From an end-user perspective, we’ve embraced the notion that corn silage kernels should be extremely well processed to optimize dairy and beef performance. More obliterated kernels logically would correlate to better grain digestion and use in cattle. Various field surveys have documented negative correlations between dairy fecal starch content and corn silage kernel processing score. This could be meaningful because we know that fecal starch content is directly tied to total tract starch digestibility.


While correlation between KPS and fecal starch or total tract starch digestibility does not prove causation, logic suggests the field survey results are meaningful. This year, KPS at harvest seems to be more important than ever, recognizing that the 2021 growing season generally yielded a corn crop with harder grain. In fact, dairy fecal starch measures have reflected this, so many are wondering what to do differently in the future, and KPS keeps coming up.


More to learn


In the absence of research, we don’t have a solid grasp of how a 10-unit bump in KPS may relate to dairy or beef production. Better understanding this relationship would be beneficial for economic projections, knowing we can always improve KPS by increasing roll differential and closing roll gaps to 1 mm or less. However, there are horsepower, diesel, and cost considerations when we push the extremes. Peer reviewed and published research would help us balance cost versus impact.


In 2022, we’re still left with a general understanding that a higher KPS is better for dairy or beef performance. Our industry appears to have reached a plateau in year over year KPS results as shown in Figure 1.

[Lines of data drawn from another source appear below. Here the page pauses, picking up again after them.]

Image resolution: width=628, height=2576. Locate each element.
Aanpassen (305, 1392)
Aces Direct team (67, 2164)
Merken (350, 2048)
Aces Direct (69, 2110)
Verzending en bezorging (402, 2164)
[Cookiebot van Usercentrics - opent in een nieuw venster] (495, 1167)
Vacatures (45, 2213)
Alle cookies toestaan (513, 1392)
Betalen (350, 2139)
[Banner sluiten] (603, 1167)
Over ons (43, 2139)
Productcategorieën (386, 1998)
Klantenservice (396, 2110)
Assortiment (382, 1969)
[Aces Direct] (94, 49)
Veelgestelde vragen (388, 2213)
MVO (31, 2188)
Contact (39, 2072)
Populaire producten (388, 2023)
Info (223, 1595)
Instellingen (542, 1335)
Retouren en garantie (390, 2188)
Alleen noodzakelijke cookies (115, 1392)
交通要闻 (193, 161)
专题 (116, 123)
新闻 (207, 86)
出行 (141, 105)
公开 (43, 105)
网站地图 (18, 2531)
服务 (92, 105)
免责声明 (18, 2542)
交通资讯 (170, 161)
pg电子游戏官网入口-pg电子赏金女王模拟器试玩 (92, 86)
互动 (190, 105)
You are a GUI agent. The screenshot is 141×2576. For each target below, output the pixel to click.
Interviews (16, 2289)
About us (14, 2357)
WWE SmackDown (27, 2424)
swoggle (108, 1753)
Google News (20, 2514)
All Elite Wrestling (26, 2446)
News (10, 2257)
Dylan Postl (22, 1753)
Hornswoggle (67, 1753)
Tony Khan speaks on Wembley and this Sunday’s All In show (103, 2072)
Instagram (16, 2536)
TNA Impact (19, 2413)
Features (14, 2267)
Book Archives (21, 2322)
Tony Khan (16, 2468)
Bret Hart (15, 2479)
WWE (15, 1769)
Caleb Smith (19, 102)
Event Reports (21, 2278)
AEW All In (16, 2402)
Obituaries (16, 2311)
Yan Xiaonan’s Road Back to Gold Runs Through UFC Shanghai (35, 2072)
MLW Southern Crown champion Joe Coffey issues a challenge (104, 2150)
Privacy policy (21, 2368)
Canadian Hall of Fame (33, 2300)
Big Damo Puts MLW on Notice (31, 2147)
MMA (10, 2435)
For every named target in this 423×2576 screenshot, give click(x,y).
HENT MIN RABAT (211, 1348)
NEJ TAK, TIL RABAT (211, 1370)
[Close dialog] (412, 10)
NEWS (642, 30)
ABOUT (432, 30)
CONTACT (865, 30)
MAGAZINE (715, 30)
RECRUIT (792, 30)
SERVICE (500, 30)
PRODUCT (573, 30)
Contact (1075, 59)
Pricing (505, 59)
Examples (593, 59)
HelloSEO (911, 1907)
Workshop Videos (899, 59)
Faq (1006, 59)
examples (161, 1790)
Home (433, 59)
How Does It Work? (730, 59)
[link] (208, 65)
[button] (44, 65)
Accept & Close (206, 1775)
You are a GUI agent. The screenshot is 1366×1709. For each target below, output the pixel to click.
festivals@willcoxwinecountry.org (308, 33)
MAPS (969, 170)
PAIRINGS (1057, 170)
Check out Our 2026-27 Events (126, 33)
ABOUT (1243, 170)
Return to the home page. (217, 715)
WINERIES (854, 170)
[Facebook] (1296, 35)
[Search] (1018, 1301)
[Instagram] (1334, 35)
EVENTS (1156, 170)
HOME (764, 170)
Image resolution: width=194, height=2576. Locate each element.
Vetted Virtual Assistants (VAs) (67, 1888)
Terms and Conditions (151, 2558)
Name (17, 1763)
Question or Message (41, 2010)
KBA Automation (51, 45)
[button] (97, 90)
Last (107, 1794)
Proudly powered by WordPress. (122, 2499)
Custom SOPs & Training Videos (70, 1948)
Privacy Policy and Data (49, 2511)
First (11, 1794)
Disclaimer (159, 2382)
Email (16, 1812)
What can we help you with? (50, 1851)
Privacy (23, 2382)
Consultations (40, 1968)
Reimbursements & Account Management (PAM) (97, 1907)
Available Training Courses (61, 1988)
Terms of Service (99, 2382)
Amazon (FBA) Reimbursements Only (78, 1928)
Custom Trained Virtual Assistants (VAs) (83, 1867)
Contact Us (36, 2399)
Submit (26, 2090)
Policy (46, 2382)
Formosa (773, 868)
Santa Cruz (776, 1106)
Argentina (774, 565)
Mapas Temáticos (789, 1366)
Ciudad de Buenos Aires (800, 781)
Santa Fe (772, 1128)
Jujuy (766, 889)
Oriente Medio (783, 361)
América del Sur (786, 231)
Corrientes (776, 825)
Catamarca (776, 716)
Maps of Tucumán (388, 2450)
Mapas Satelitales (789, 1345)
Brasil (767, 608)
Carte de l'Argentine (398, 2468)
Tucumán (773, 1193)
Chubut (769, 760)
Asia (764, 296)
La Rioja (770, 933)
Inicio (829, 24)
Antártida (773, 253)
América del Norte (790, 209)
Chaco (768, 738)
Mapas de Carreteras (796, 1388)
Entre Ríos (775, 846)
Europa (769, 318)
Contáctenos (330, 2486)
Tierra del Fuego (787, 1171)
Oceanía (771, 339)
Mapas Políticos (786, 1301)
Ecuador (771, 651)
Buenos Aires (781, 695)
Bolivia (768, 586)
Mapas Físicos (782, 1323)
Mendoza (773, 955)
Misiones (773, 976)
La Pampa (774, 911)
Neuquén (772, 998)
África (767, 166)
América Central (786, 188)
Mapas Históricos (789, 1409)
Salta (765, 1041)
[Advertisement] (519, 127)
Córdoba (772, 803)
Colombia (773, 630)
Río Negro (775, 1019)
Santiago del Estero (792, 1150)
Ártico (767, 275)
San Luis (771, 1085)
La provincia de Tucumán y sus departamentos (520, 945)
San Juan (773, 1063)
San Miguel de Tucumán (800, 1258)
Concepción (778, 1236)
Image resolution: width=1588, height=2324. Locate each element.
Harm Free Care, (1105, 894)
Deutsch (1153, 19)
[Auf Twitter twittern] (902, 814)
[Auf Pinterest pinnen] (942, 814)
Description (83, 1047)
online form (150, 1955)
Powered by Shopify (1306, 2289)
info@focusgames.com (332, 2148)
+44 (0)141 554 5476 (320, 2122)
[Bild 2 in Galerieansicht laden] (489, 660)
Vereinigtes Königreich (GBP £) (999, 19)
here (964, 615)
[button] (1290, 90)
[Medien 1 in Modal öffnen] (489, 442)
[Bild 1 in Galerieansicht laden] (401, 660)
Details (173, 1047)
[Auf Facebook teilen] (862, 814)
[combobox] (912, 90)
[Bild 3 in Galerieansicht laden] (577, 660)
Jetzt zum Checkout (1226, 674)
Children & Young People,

From 2010 to 2017, it was clear that the industry improved KPS as the population distributions shifted higher and higher. Then, in 2017, the distribution of KPS results settled in from year to year. Now it appears we’ve plateaued around 70% KPS, with the upper 15th percentile being just under 80%.


For the time being, and in the absence of research, this upper 15th percentile should be our KPS goal for optimal dairy or beef performance. In the future, I hope to be part of discussions that help balance the cost versus benefit.


We also need to recognize that KPS has a different meaning to dairy or beef farm economics at $5 to $6 per bushel corn prices relative to $2 to $3 per bushel price points of years past. With today’s thin margins and expensive grain prices, we need to capture every bit of value per kernel that is possible.